- WRITTEN PROBLEM:
Rewrite the lines as a JSON list of strings with one string per line, skipping blank lines. Start at the line that contains "Where should I click to: Select the 'پوشه" and end at the last line, including both.
-- start --
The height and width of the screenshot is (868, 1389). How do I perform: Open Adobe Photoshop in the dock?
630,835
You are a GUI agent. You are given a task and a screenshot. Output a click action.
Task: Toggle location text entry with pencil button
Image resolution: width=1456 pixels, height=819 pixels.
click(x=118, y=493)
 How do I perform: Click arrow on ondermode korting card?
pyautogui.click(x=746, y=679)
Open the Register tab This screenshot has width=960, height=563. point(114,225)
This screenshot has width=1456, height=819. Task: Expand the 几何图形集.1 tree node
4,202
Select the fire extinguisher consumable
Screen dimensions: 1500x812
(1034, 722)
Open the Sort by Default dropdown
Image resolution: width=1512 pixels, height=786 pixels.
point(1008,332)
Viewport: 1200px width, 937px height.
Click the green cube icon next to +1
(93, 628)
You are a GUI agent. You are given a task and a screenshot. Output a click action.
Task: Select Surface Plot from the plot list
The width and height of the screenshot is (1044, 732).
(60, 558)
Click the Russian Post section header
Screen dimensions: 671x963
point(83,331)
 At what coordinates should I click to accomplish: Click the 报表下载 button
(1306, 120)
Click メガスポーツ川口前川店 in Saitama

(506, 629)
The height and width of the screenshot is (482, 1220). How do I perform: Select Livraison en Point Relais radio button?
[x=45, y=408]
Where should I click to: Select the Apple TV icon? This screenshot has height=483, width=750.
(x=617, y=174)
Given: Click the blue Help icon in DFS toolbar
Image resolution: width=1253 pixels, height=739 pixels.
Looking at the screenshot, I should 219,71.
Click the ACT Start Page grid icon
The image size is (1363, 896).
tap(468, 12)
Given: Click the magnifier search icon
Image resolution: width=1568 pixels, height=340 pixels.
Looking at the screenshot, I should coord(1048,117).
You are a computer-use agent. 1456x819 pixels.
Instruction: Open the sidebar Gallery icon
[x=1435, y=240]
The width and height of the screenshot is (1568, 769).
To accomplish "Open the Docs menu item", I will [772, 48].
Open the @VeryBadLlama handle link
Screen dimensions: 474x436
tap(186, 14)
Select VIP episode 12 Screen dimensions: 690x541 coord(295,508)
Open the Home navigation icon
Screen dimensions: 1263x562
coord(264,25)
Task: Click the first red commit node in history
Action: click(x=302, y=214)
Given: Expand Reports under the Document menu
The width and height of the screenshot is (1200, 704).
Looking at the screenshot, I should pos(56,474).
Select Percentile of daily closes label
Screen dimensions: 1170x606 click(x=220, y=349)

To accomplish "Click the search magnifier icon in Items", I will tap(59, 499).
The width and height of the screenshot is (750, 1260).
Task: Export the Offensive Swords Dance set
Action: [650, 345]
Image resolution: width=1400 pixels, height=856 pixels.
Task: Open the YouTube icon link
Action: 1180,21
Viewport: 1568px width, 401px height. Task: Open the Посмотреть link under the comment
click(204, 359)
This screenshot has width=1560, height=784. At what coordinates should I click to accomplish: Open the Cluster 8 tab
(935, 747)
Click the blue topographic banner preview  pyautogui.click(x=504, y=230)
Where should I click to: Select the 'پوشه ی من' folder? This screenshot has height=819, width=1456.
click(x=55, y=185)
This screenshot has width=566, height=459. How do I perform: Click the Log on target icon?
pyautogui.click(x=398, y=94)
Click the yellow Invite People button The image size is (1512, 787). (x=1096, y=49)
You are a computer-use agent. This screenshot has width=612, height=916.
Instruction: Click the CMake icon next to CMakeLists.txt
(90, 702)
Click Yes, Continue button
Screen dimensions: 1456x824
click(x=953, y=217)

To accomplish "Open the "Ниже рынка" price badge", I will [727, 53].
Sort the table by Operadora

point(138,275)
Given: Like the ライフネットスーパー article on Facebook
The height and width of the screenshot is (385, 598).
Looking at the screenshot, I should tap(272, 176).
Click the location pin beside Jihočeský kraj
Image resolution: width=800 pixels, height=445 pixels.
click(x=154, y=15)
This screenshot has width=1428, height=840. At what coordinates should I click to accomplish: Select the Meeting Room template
-- end --
- EXERCISE RESPONSE:
[
  "Where should I click to: Select the 'پوشه ی من' folder? This screenshot has height=819, width=1456.",
  "click(x=55, y=185)",
  "This screenshot has width=566, height=459. How do I perform: Click the Log on target icon?",
  "pyautogui.click(x=398, y=94)",
  "Click the yellow Invite People button The image size is (1512, 787). (x=1096, y=49)",
  "You are a computer-use agent. This screenshot has width=612, height=916.",
  "Instruction: Click the CMake icon next to CMakeLists.txt",
  "(90, 702)",
  "Click Yes, Continue button",
  "Screen dimensions: 1456x824",
  "click(x=953, y=217)",
  "To accomplish \"Open the \"Ниже рынка\" price badge\", I will [727, 53].",
  "Sort the table by Operadora",
  "point(138,275)",
  "Given: Like the ライフネットスーパー article on Facebook",
  "The height and width of the screenshot is (385, 598).",
  "Looking at the screenshot, I should tap(272, 176).",
  "Click the location pin beside Jihočeský kraj",
  "Image resolution: width=800 pixels, height=445 pixels.",
  "click(x=154, y=15)",
  "This screenshot has width=1428, height=840. At what coordinates should I click to accomplish: Select the Meeting Room template"
]